An Afghan man who had helped the American military in Afghanistan and was currently living in Texas died on Saturday, a day after being taken into custody by U.S. Immigration and Customs Enforcement, according to a veterans group that advocates for Afghans who helped the United States.
His death brings the number of in-custody ICE deaths in Texas to at least seven since December.
At about 7 a.m. on Friday, eight masked agents detained Mohommad Nazeer Paktyawal when the 41-year-old was taking his kids to school, said Shawn VanDiver, president of the organization AfghanEvac. Paktyawal and his family lived in Richardson, outside of Dallas, while his asylum claim with the government remained pending.
Paktyawal told his relatives Friday evening that he did not feel well. He was admitted to a hospital and died Saturday, VanDiver said. A preliminary report from the Dallas County Medical Examiner did not list a cause or manner of death.
VanDiver, a U.S. Navy veteran who started AfghanEvac to help Afghans left behind after the United States withdrew from Afghanistan, called for an immediate and transparent investigation into Paktyawal’s death, which marked the latest at the hands of ICE. The federal agency has faced scrutiny as it undertakes President Donald Trump’s mass deportations.

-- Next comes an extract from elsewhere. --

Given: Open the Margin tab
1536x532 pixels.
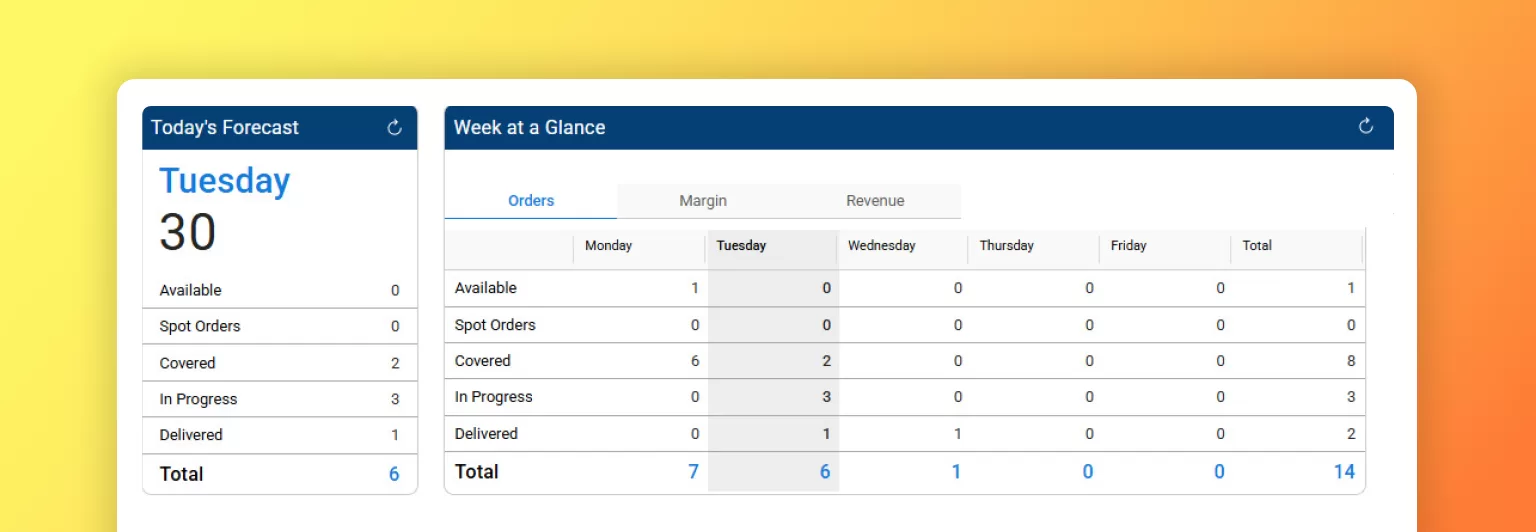Looking at the screenshot, I should click(703, 201).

Spokespersons for ICE and the Department of Homeland Security did not immediately respond to requests for comment.
“We don’t know what happened,” VanDiver told The Texas Tribune on Sunday. “But it would be pretty weird for a healthy 41-year-old man to die less than 24 hours after being taken into government custody.”
Thousands of Afghans resettled in Texas after the U.S. military in 2021 ended its two-decade presence in Afghanistan, and the Taliban took over.
Paktyawal, a father of six, began working with Army Special Forces in 2005 in a province called Paktika in southeast Afghanistan. He and his family were evacuated by the United States in August 2021 after the fall of the country.
There have been at least a dozen deaths across the country in ICE custody this year. Last year, the agency recorded more than 30 deaths — a two-decade high — as it played an expanded role in Trump’s immigration crackdown. Nearly a quarter of those deaths occurred in Texas.